Write the resources that must be created or discovered for each target.

| Resource | AWS | GCP | Azure | Kubernetes / VM |
|---|---|---|---|---|
| Compute runtime | | | | |
| Storage | | | | |
| Queue / trigger | | | | |
| Secret store | | | | |
| Identity | | | | |
| Network attachment | | | | |
| Logs / metrics | | | | |

Questions:

- Which resources are created once and then frozen?
- Which resources are updated on every release?
- Which customer-owned resources must be discovered instead of created?
- What happens if setup fails halfway through?
- What happens if the customer manually changes the resource later?

## 4. Permissions

Write the exact identity and permission set for setup, management, and runtime.

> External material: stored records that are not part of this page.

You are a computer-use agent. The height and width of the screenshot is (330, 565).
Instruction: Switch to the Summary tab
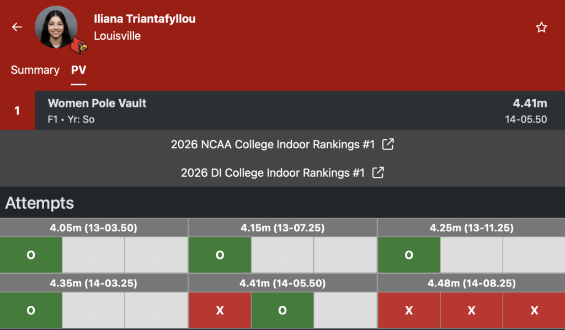click(x=35, y=70)
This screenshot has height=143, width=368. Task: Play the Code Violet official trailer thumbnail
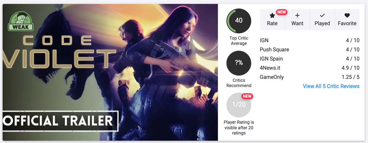[110, 72]
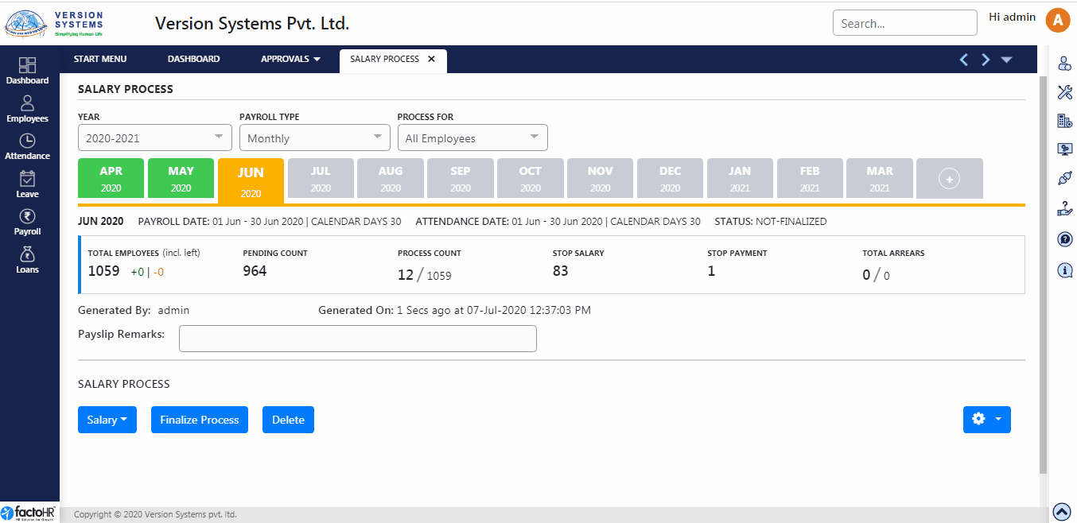
Task: Click the info icon on right sidebar
Action: click(1064, 270)
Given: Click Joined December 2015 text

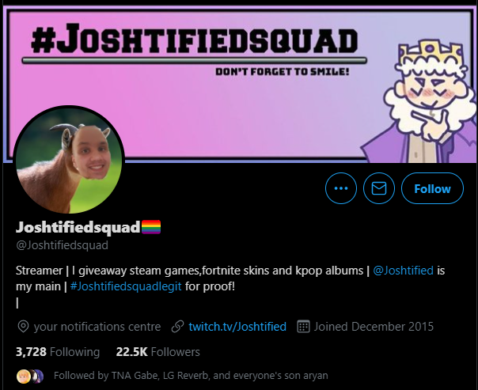Looking at the screenshot, I should pyautogui.click(x=374, y=327).
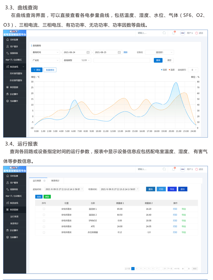Click notification bell in curve query screen
This screenshot has height=280, width=213.
click(x=174, y=33)
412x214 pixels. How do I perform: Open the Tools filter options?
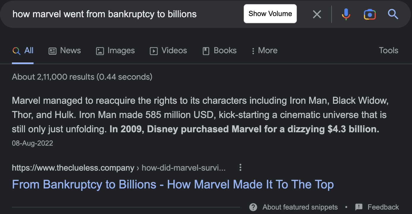point(388,51)
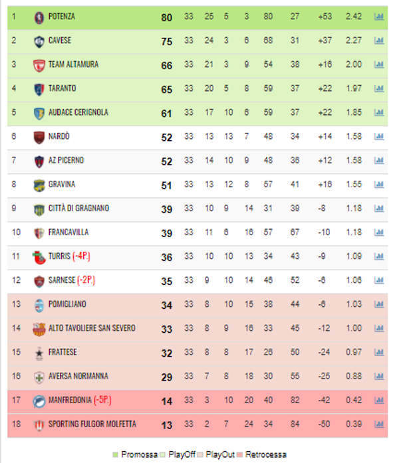The image size is (399, 463).
Task: Click the Gravina club badge
Action: [39, 185]
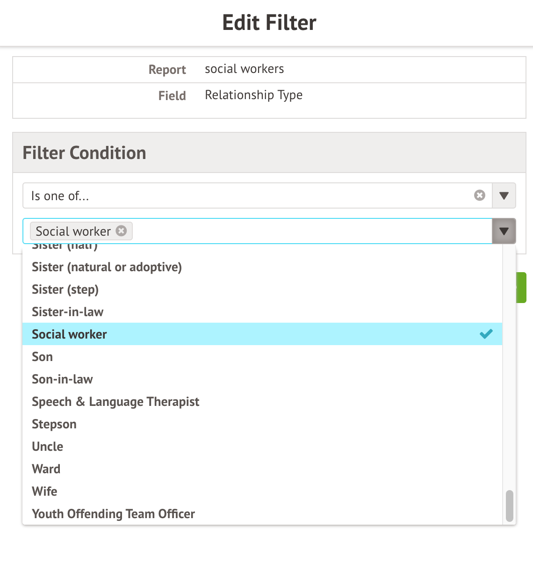The image size is (533, 578).
Task: Select Son-in-law option
Action: (x=62, y=379)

| Layer | AWS | GCP | Azure | Kubernetes / VM |
|---|---|---|---|---|
| Provisioning identity | | | | |
| Ongoing management identity | | | | |
| Runtime identity | | | | |
| Trust relationship | | | | |
| Revocation path | | | | |

Reviewer checks:

- [ ] Provisioning permissions are not reused for ongoing management.
- [ ] Runtime permissions are scoped per worker.
- [ ] Management permissions do not include sensitive data reads unless explicitly approved.
- [ ] The customer can revoke access without deleting customer data.
- [ ] The generated policy can be reviewed as raw IAM / RBAC / YAML.

## 5. Install Artifacts

For each accepted install path, list the generated artifact and who owns it after install.

| Install path | Artifact | Generated from | Customer can edit? | Support risk if edited |
|---|---|---|---|---|
| CloudFormation | | | | |
| Terraform | | | | |
| Helm | | | | |
| CLI | | | | |
| Offline package | | | | |

Questions:

- How do you prove all install paths represent the same deployment?
- How do you detect if the customer changed the generated artifact?
- How do you upgrade the install artifact later?
- How do you keep support from debugging four different deployment products?

## 6. Existing Customer Retrofit

Most teams do not get to restart from a clean install path. Write down how the
new model handles deployments that already exist.

| Question | Answer |
|---|---|
| Which customers are already installed? | |
| Which install path did each one use? | |
| Which generated values, Helm values, Terraform variables, or cloud resources must be imported? | |
| Which resources are customer-owned and must not be recreated? | |
| How do we start receiving telemetry without forcing a reinstall? | |
| How do we preserve staging / production / POC environment boundaries? | |

Pass condition:

- [ ] Existing customers can be imported one deployment at a time.
- [ ] Customer-owned resources are discovered, not recreated.
- [ ] The retrofit path does not require a big-bang migration across every customer.

## 7. Release and Rollback

Write the operational path after the first install.

| Question | Answer |
|---|---|
| How do we ship a code update? | |
| How do we update a permission policy? | |
| How do we add a new resource? | |
| How do we roll back one customer? | |
| How do we pause updates for one customer with an approval gate? | |
| How do we know which customers are on which version? | |
| What happens when the customer has no internet egress? | |

## 8. Support and Observability

| Signal | Where it lives | Who can read it | Customer-data risk | Retention |
|---|---|---|---|---|
| Health | | | | |
| Logs | | | | |
| Metrics | | | | |
| Failed deployment step | | | | |
| Version / release state | | | | |

Questions:

- Can support see enough to diagnose failure without SSH?
- What can be shared with the vendor without exposing sensitive payloads?
- What is the customer asked to do during an incident?
- What provider-specific failure modes need runbooks?

## 9. Final Cost Check

Count the work before building.

| Count | Value |
|---|---|
| Resources in this feature | |
| Cloud targets | |
| Install paths | |
| Runtime adapters | |
| Provisioning artifacts | |
| Permission sets | |
| Release paths | |
| Support runbooks | |

Decision:

- [ ] Build this abstraction ourselves.
- [ ] Keep the feature single-cloud for now.
- [ ] Use native cloud APIs behind a managed deployment platform.
- [ ] Re-scope the customer promise.